Ive got a Hybino male, had him about 15 months, a hybino in a make up of recessive combo of super hypo, albino, carrot tail, is it possible to tell (without test breeding) what trait of albino is in the genetic make up. 

I.E. 
are the eyes differant for a bell to a tremper? 

or is one type a differant coulour?


----------



## luke123 (Apr 13, 2008)

eyes are different post a pic and we can tell you


----------



## Ssthisto (Aug 31, 2006)

Well, in this country he is almost certainly a Tremper albino unless you bought him as something else specifically (as the other two traits are less common and more expensive).


----------



## pmamhayes (Jun 13, 2007)

Ssthisto said:


> Well, in this country he is almost certainly a Tremper albino unless you bought him as something else specifically (as the other two traits are less common and more expensive).

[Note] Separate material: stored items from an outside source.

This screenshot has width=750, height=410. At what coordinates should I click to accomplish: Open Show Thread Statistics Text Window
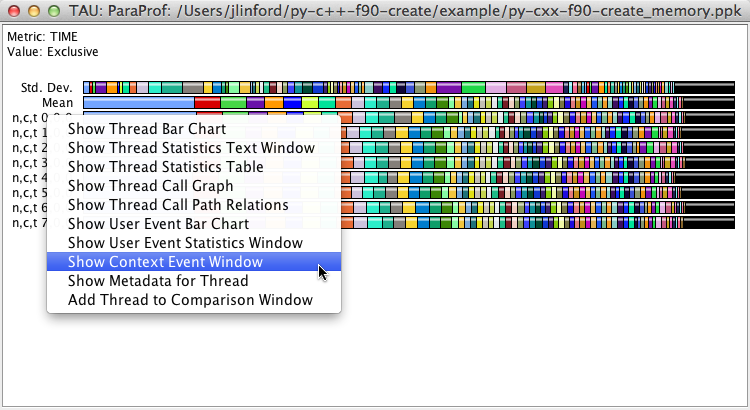point(190,148)
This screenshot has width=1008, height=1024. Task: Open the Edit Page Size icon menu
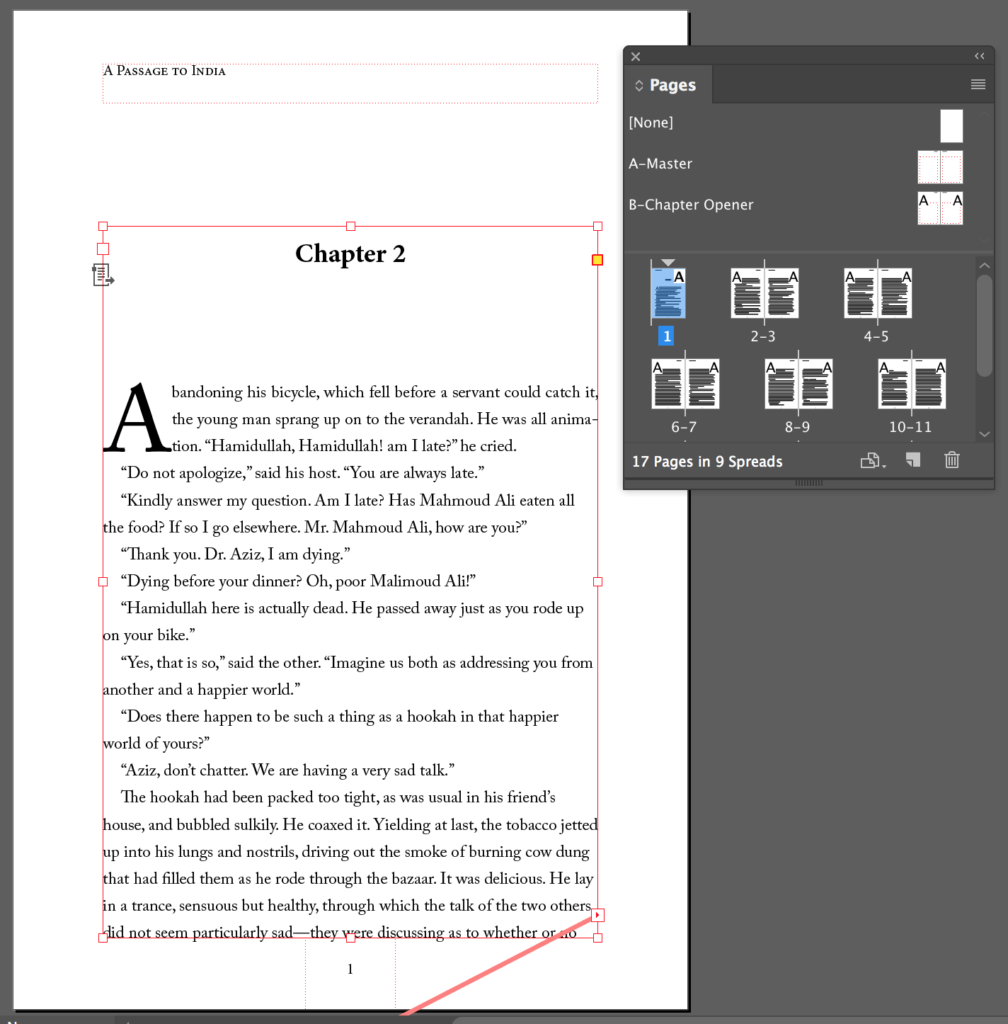coord(867,460)
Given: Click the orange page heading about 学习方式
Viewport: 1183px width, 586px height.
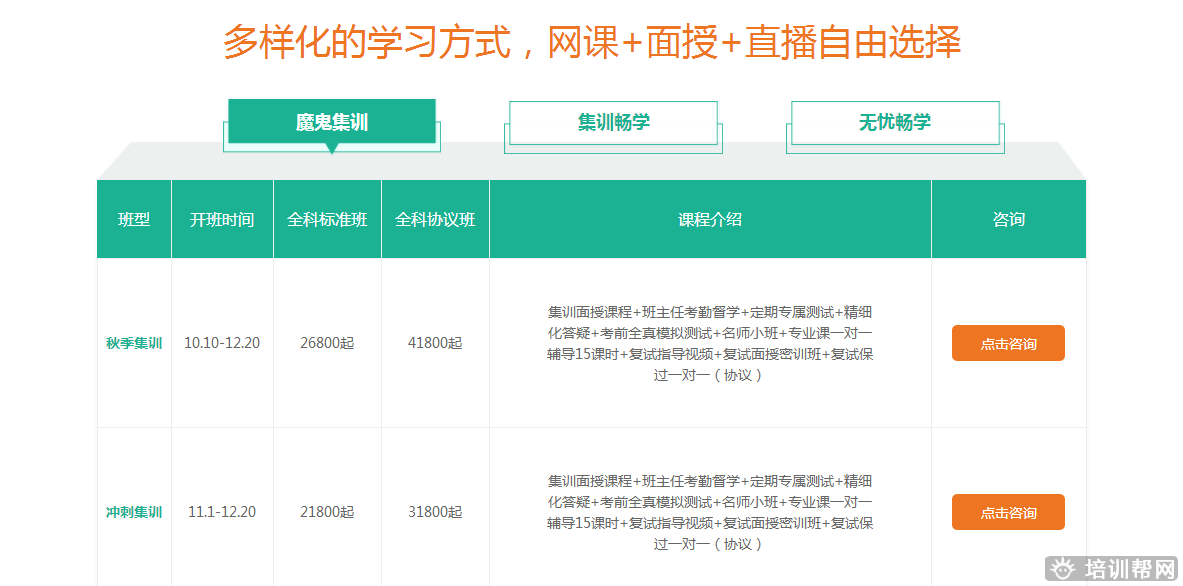Looking at the screenshot, I should 591,43.
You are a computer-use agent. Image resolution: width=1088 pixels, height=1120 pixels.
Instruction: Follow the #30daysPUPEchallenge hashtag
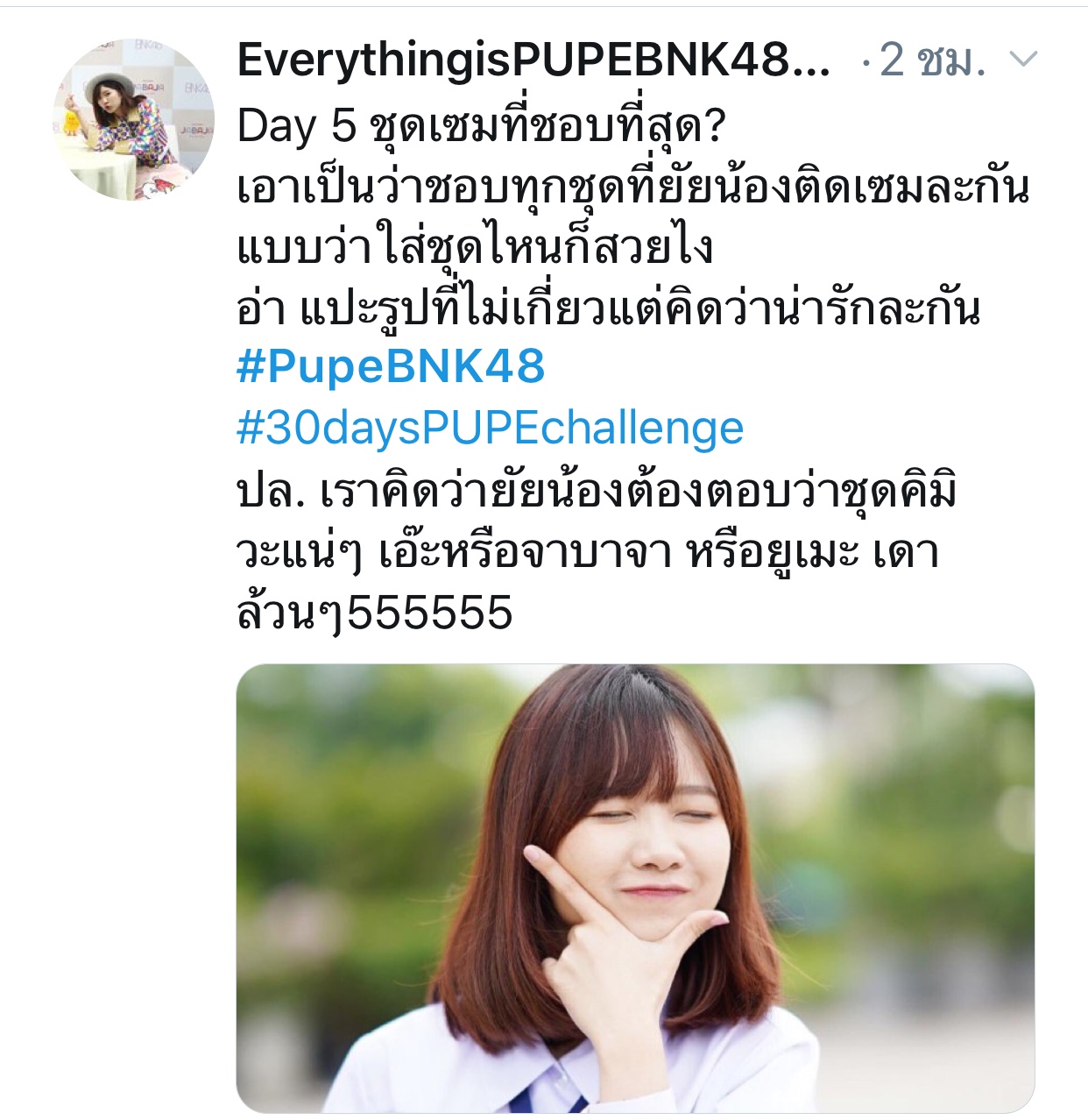pyautogui.click(x=491, y=428)
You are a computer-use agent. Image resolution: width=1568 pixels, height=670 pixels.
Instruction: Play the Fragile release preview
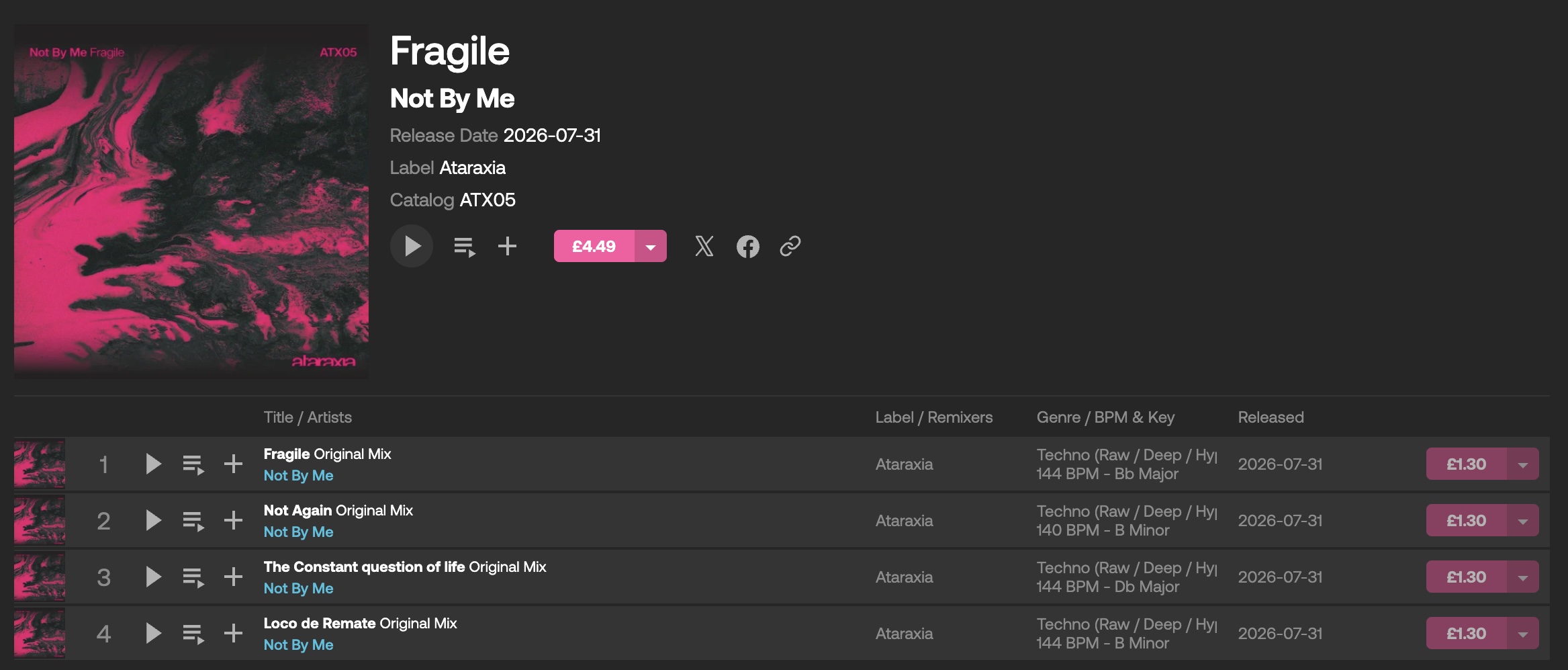pos(412,246)
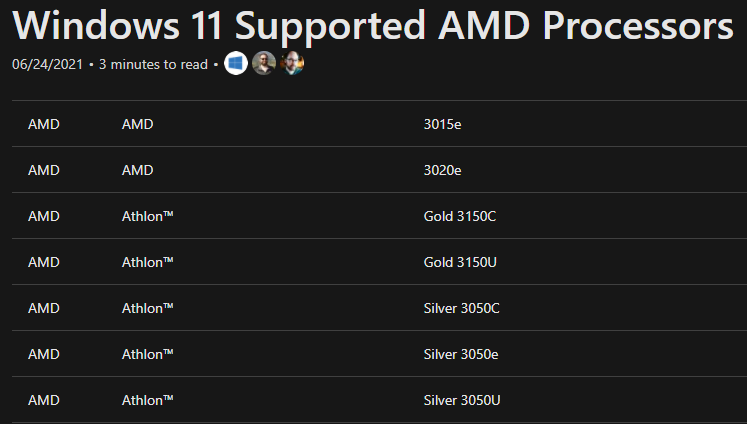Select the Silver 3050e model cell
747x424 pixels.
tap(461, 354)
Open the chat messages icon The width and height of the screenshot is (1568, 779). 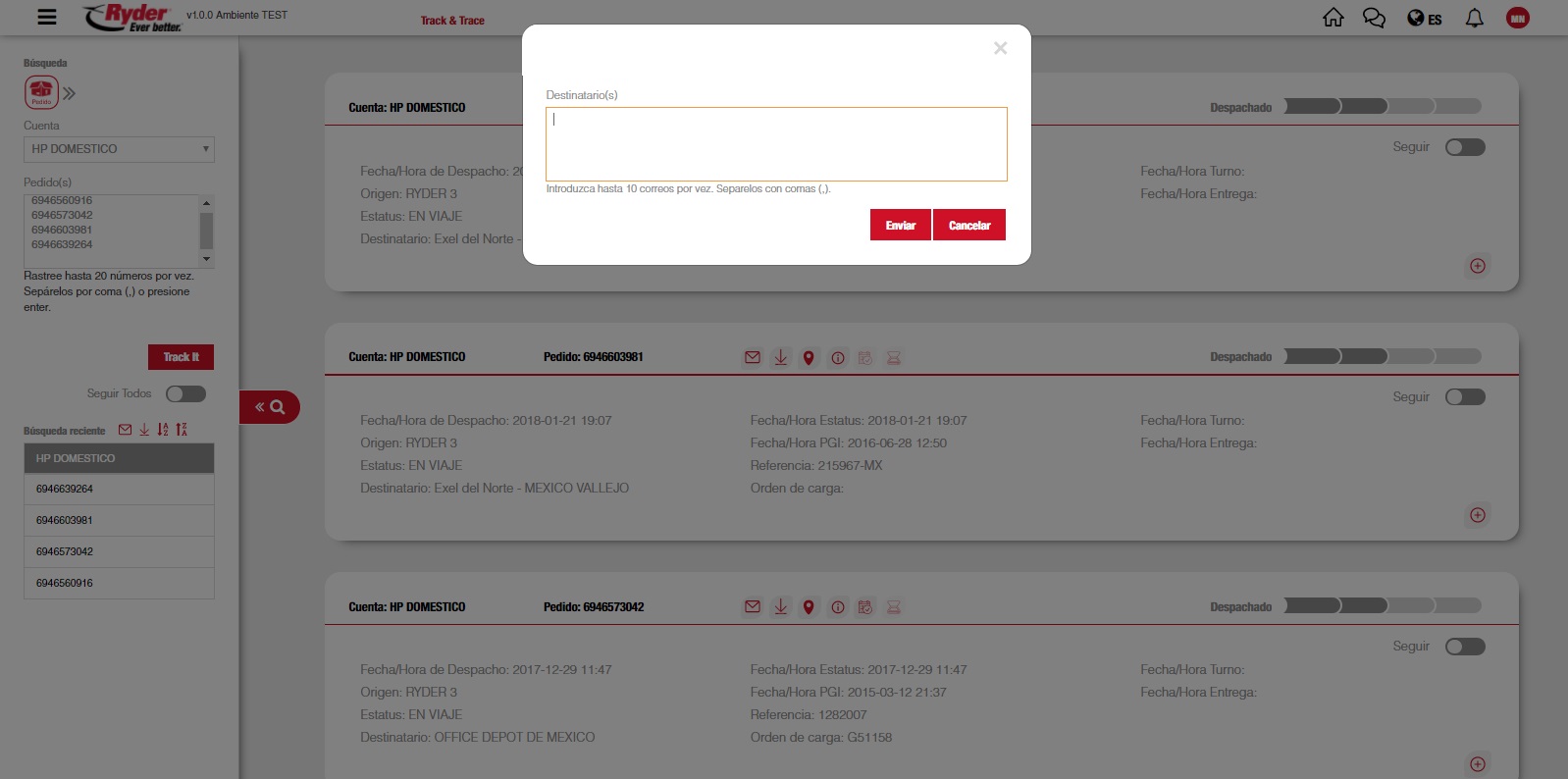[x=1374, y=19]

he came off of dave davies and was £100 less mulit discount so paid about £80 for him....will post a pic


----------



## pmamhayes (Jun 13, 2007)

pic, best I could get


----------



## purpleskyes (Oct 15, 2007)

I would say tremper their eyes are more sliver, bells have quite red eyes as they have the redest eyes of the albinos.


----------



## pmamhayes (Jun 13, 2007)

given that he is more than probibly tremper...his offspring which came from a shTctB mother and they are (inc for) female shtct's are therefore (from the father) het tremper alibino,

I'm going to mate them with my unrelated shct male so I could get?

shtct
and
what else 
where would the het alibino fit with this and could a hybino pop out?


----------